Già oggi, dunque, c’è chi si muove in questo senso. Il famoso conduttore televisivo Patrizio Roversi, volto del programma Linea verde, è stato testimone volontario di come tutto ciò si stia verificando in Tanzania, anche grazie al lavoro di protagonisti del terzo settore. “È un modello da far conoscere al mondo”, afferma Roversi sul sito Cefa c’è e fa che ospita il diario del viaggio compiuto da Roversi a seguito dell’ong bolognese Cefa che da 45 anni lavora per sconfiggere fame e povertà aiutando le comunità più povere a raggiungere l’autosufficienza alimentare.
Da Nyerere al Cefa
“Tutto questo ha una storia, è iniziato da tempo – racconta Roversi a Agronotizie –, quando i primi cooperanti di Cefa sono arrivati in Tanzania. Alla base c’è stata una mediazione politica […], con il presidente della Tanzania, Nyerere, oltre a uno stretto rapporto con la Chiesa cattolica locale”.
Chi l’avrebbe detto, ai tempi di No logo, che la cooperazione internazionale e il socialismo agricolo, la diplomazia e carità cristiana avrebbero fatto irruzione nell’agenda politica di uno dei vertici che ha fatto del capitalismo e dello sfruttamento delle risorse un marchio di fabbrica. Eppure la conoscenza e la consapevolezza hanno fatto sì che, a distanza di anni, le teorie di chi allora era tacciato di estremismo, siano diventate soluzioni da perseguire. Almeno sulla carta.

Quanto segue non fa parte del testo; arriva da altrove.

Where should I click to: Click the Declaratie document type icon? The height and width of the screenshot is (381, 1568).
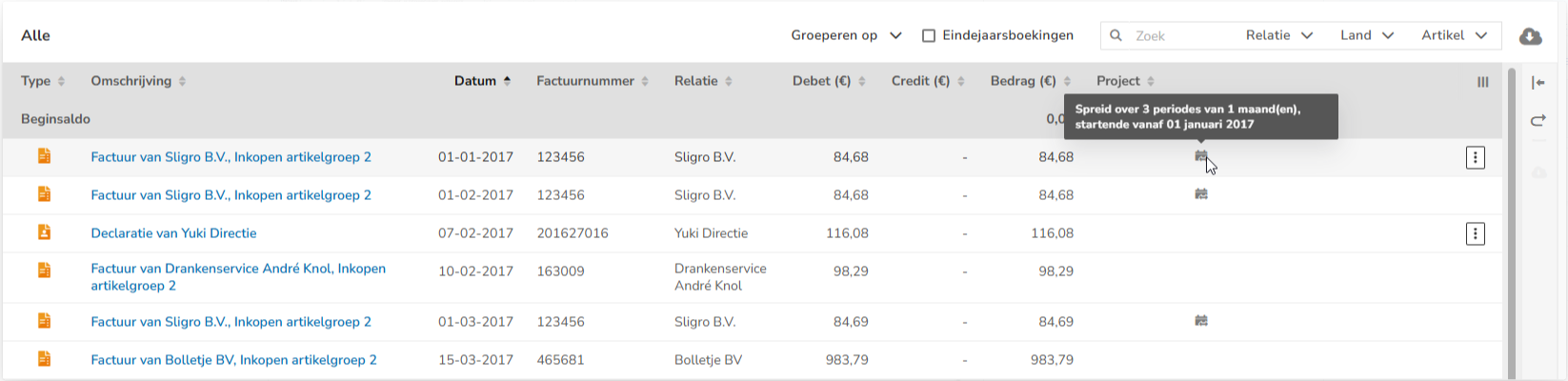44,231
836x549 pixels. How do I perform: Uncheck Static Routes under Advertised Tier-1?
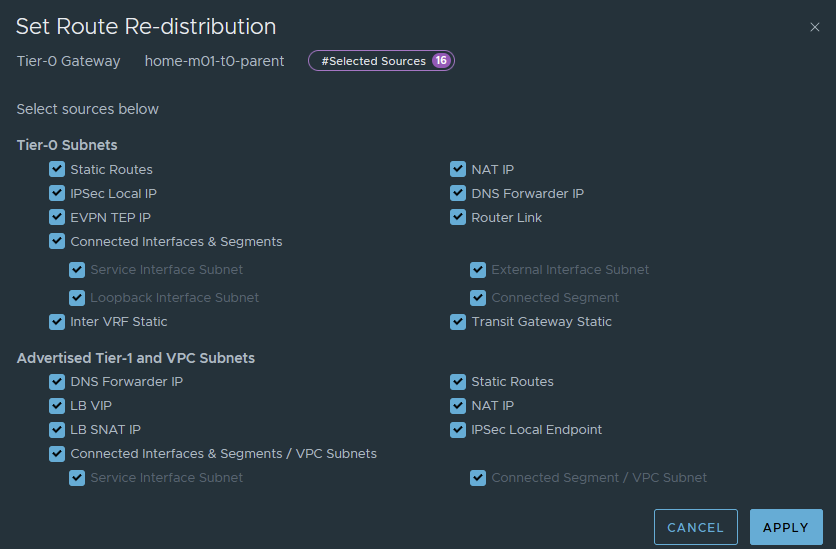click(x=458, y=382)
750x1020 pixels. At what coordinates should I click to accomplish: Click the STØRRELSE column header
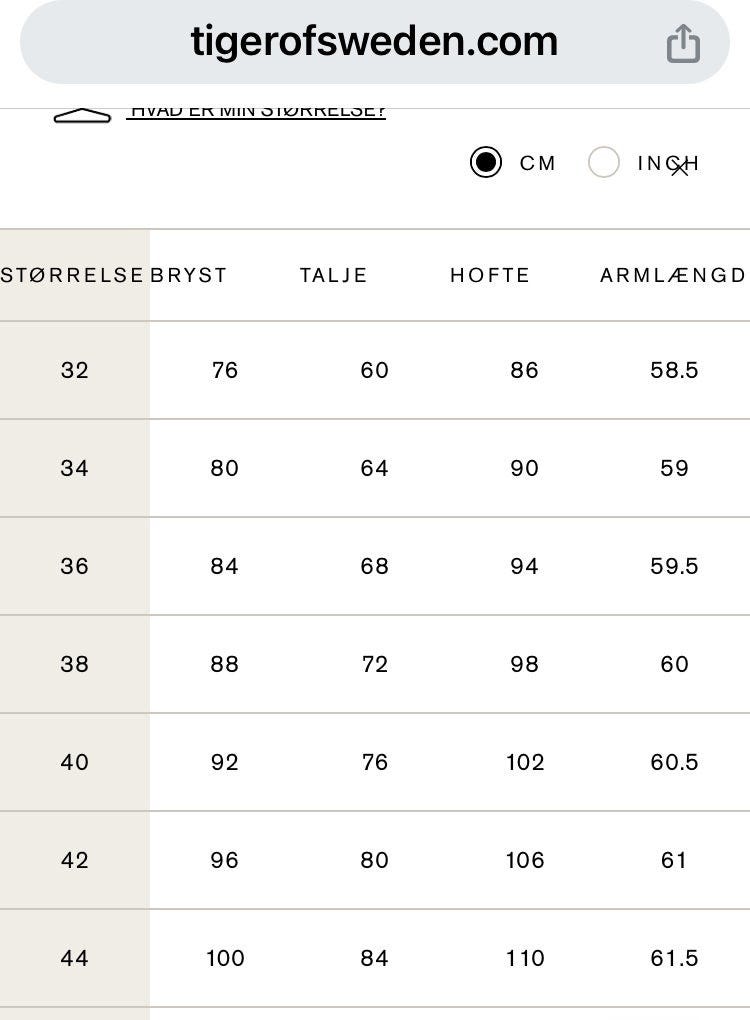tap(73, 275)

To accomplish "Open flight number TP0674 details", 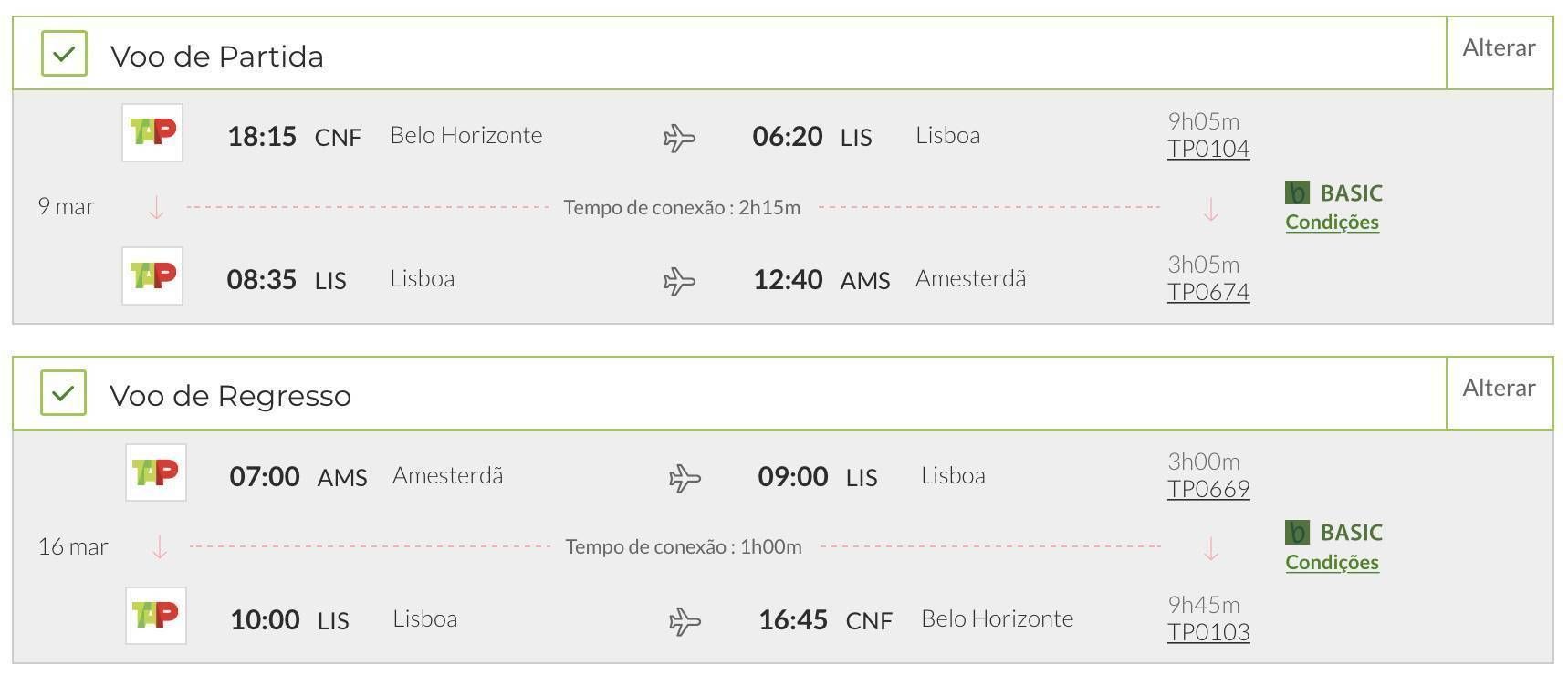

“La mia presenza qui funge da esempio di quanto sia importante far sentire la voce dei piccoli coltivatori. Come donna e come agricoltrice di piccola scala – ha concluso Palangyo davanti ai sette ministri – ogni giorno affronto sfide importanti: i cambiamenti climatici, la diffusione di nuove malattie, di nuove specie animali che minacciano i nostri raccolti, alluvioni e siccità”. Per questo Palangyo non ha chiesto altro che infrastrutture “in grado comunque di adattarsi a queste condizioni”. Un messaggio chiaro che deve far capire ai potenti del G7 e non solo che il loro obiettivo non è favorire il profitto per pochi, ma una vita dignitosa per tutti.